Cerebral oxygen saturation assessed by near-infrared spectroscopy during coronary artery bypass grafting and early postoperative cognitive function

^a Department of Cardiothoracic Surgery, Würzburg, Germany
^b Department of Neurology, University Hospital, Würzburg, Germany

Accepted for publication March 19, 2002.

* Address reprint requests to Dr Reents, Klinik für Herz- und Thoraxchirurgie, Josef-Schneider-Str. 6, 97080 Würzburg, Germany
e-mail: wilko.reents{at}mail.uni-wuerzburg.de

	Abstract

Top Abstract Introduction Material and methods Results Comment Acknowledgments References

 
Background. Cerebral oxygen saturation (ScO₂) can be assessed by near-infrared spectroscopy. We investigated the correlation between early postoperative cognitive performance and intraoperative ScO₂ in a prospective observational setting.
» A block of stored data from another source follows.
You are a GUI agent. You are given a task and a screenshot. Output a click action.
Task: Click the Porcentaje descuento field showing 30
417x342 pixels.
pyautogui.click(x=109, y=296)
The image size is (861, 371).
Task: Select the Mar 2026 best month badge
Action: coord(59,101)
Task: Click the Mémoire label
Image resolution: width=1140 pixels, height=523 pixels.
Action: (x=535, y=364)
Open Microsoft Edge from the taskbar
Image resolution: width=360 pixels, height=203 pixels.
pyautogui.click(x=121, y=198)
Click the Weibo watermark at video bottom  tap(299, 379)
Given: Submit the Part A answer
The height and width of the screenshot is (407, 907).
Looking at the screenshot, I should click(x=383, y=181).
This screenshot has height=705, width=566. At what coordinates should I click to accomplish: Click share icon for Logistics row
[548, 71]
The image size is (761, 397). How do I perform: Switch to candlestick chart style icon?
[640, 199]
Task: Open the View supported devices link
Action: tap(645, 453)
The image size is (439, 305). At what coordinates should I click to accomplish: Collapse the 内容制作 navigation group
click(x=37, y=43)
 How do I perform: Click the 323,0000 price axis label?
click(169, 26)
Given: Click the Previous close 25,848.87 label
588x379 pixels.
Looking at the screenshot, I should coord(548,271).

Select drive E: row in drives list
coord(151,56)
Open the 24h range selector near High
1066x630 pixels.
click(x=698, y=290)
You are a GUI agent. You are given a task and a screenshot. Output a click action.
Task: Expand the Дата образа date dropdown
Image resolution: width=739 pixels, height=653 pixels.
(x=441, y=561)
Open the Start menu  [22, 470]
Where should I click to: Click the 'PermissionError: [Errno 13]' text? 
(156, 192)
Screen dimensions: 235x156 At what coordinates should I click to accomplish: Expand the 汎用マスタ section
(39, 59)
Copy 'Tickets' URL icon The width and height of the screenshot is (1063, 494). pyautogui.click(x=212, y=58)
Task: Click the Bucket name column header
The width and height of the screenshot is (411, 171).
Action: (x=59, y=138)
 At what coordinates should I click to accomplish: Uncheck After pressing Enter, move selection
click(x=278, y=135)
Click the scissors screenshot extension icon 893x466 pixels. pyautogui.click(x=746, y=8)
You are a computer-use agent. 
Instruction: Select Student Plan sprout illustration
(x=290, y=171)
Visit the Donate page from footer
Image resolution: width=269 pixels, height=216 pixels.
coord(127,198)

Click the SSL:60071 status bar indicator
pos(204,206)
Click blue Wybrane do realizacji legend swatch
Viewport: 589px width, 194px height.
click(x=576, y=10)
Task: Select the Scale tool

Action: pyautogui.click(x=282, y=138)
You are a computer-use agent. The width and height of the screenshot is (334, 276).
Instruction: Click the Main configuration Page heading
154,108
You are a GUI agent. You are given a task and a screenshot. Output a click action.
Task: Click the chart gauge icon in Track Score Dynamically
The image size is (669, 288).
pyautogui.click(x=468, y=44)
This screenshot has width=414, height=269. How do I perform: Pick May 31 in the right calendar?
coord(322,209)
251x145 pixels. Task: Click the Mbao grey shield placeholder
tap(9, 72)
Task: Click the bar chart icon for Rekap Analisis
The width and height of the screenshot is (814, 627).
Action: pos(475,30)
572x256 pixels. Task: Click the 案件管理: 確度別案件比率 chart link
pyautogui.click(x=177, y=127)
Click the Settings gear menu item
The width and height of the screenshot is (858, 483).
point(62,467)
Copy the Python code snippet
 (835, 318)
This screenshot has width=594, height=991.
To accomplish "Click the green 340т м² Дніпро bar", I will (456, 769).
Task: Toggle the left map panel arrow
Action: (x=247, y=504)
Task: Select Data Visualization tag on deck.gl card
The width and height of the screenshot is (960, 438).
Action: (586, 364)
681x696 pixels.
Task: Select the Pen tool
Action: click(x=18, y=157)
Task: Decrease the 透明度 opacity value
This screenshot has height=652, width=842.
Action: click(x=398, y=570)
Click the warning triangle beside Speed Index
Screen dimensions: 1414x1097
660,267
Methods. Forty-seven patients undergoing elective coronary artery bypass grafting with cardiopulmonary bypass underwent preoperative and postoperative neuropsychological evaluation. Patients were classified according to the presence or absence of postoperative cognitive dysfunction. Cognitive dysfunction was defined as an individual test score decrease of more than one standard deviation in two or more of the five tests. During operation ScO₂ was continuously measured using an INVOS 4100 device. Cerebral oxygen saturation values were analyzed with reference to two cutoff points, which should reflect low cerebral oxygenation: an ScO₂ less than 40% and a drop of more than 25% from individual baseline values. The duration and extent of ScO₂ values below these two cutoff points was compared between the patients with and without cognitive dysfunction.

Results. Sixteen patients (34%) showed postoperative cognitive dysfunction. Cerebral oxygen saturation values less than 40% occurred in 17 patients for a mean (± standard error of the mean) of 17.2 ± 6.5 minutes, whereas a decrease of more than 25% from baseline values occurred in 37 patients for 52.7 ± 7.8 minutes. The duration and extent below the two cutoff ScO₂ values was similar in patients with and without cognitive dysfunction.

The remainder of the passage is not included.